関東財務局のヒアリングから見えてきた課題とは?
銀行も保険代理店業を行っていますが、業界に関係する大きな動きが2つありました。
1つは、関東財務局が2019年秋から2020年にかけてヒアリングをした61の代理店に対する「公評」で、2020年6月19日に関東財務局のホームページ(http://kantou.mof.go.jp/kinyuu/pagekthp029000012.html)にアップされました。皆さまも当然熟読されたと思いますが、テーマ自体も「保険代理店との対話を通じて『見て、聞いて、感じた』こと。」というもので、なかなか斬新でした。
ヒアリングをした61の代理店のうち、生保代理店が39、損保代理店22、保険専業代理店47、兼業14という状況でした。規模も保険募集人数10名~30名という代理店が25と、半数近くになっています。本気で保険代理店の声を直接聞きに行ったことが、これらの数値で読み取ることができます。
今回のヒアリングは、保険業法改正から3年経過した今、PDCAサイクルの「C」がいかに機能しているかチェックするのが主な目的でした。
関東財務局のヒアリングによって、PDCAサイクルの「C」と「D」の不徹底が明らかになった
結果は「法令等に基づく保険募集のルールの本質をしっかり理解していない」ことから、改正保険業法後の環境変化に対応した改善等が図られていないとして、「C」及び「D」の不徹底を指摘した形となっています。
保険代理店の本質は何か?
本報告書の中で「本質」についての言及がありました。本質とは「常にお客さまのために出来ること、必要なことは何なのかなどという顧客本位の視点を持って考えることだ」と明記されました。
銀行の保険代理店で「本質」を理解しているところがあるのでしょうか。本質を理解していないからこそ、多くの苦情が寄せられているのです。そもそも「苦情は1件もあれば不適」です。もう一度「顧客本位の本質」を考え直す必要があると思います。
保険各社が求める業務品質にはバラツキが目立つ
そして、もう1つが生命保険協会による「代理店業務品質のあり方等に関するスタディーグループ」が2020年6月からようやく機能し始めたことです。4月からスタートしていますが新型コロナの影響で実際の開催が遅れ、6月から毎月1回開催で意見をまとめることになります。
現在、乗合代理店が、保険会社から求められる業務品質は各社でバラツキが生じています。保険会社が求める業務品質の「項目数」だけ見ても、6項目を求める所が6社と最も多く、何と0項目が1社、50項目が1社あるなど異常なバラツキとなっています。
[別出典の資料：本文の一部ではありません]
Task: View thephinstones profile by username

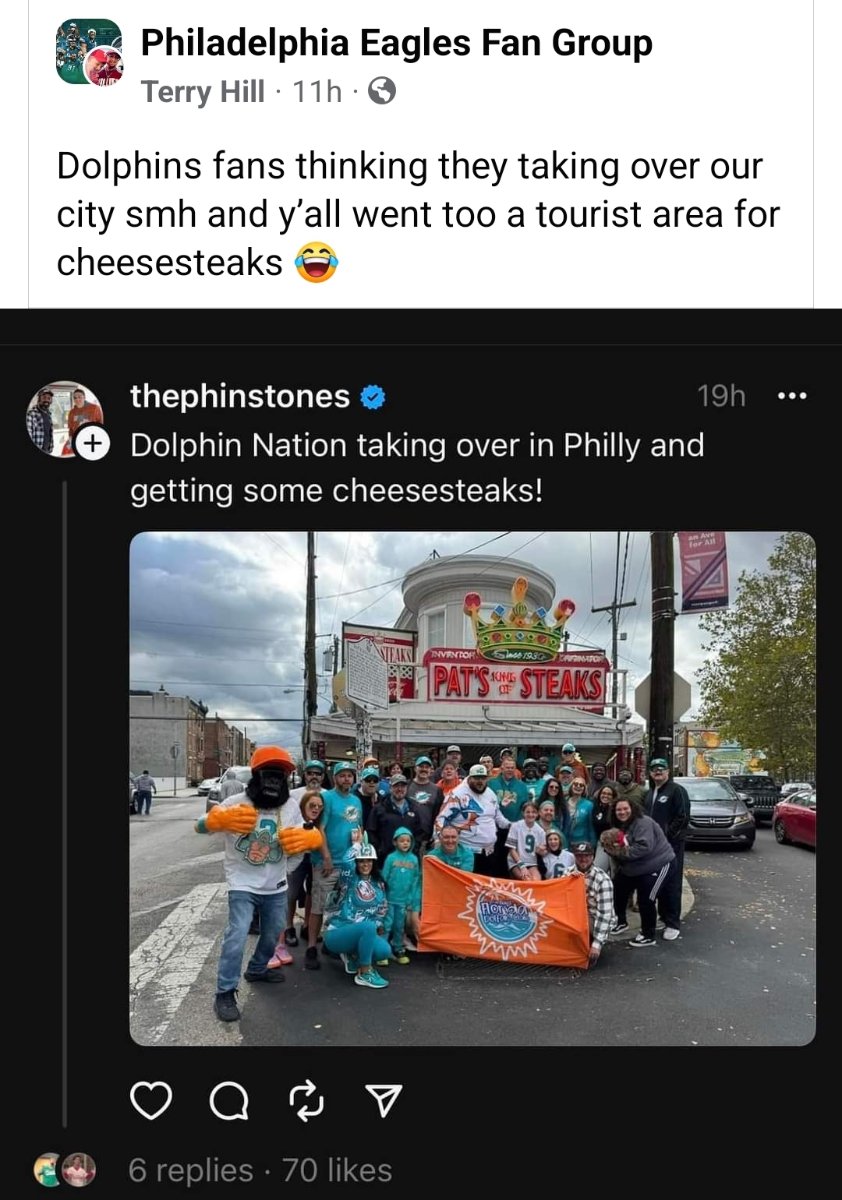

保険会社が乗合代理店に求める業務品質は、各社によってバラツキが目立つ
しかも、この項目が保険会社ごとに異なります。共通して26社が導入している項目が「継続率」で、23社が導入している項目が「FD方針の策定・公表」で、1社のみ導入の項目に至っては33もあり(生命保険協会「代理店業務品質のあり方等に関するスタディーグループ」ホームページ記載文章から)(https://www.seiho.or.jp/data/billboard/agencyqualitysg/)、これでは求められる保険代理店も保険会社ごとに対応する必要があり大変ですよね。
生保協会で統一した業務品質に基づき体制を整備
これを機に生命保険協会では、業務品質を統一しようという展開に入りました。しかも、金融庁からは「お客さまから見てもわかりやすい業務品質」にするよう指示が出ています。新たに導入される業務品質の種類や数はこれから決まりますが、乗合代理店は発表された内容に基づき体制を整備する必要に迫られます。
「顧客本位」を徹底しないと銀行の保険代理業に未来はない
銀行の保険代理店も「乗合」代理店になります。スタディーグループには13の乗合代理店が委員として選ばれていますが、銀行の代理店は選ばれていませんので、ミーティングのたびに生命保険協会のホームページにアップされる議事内容をチェックし、素早い対応をされることをお勧めします。
「常にお客さまのために出来ること、必要なことは何なのかなどという顧客本位の視点を持って考える」という、銀行に欠落している考え方をもう一度考え直さないと保険代理店業もできなくなりますよ。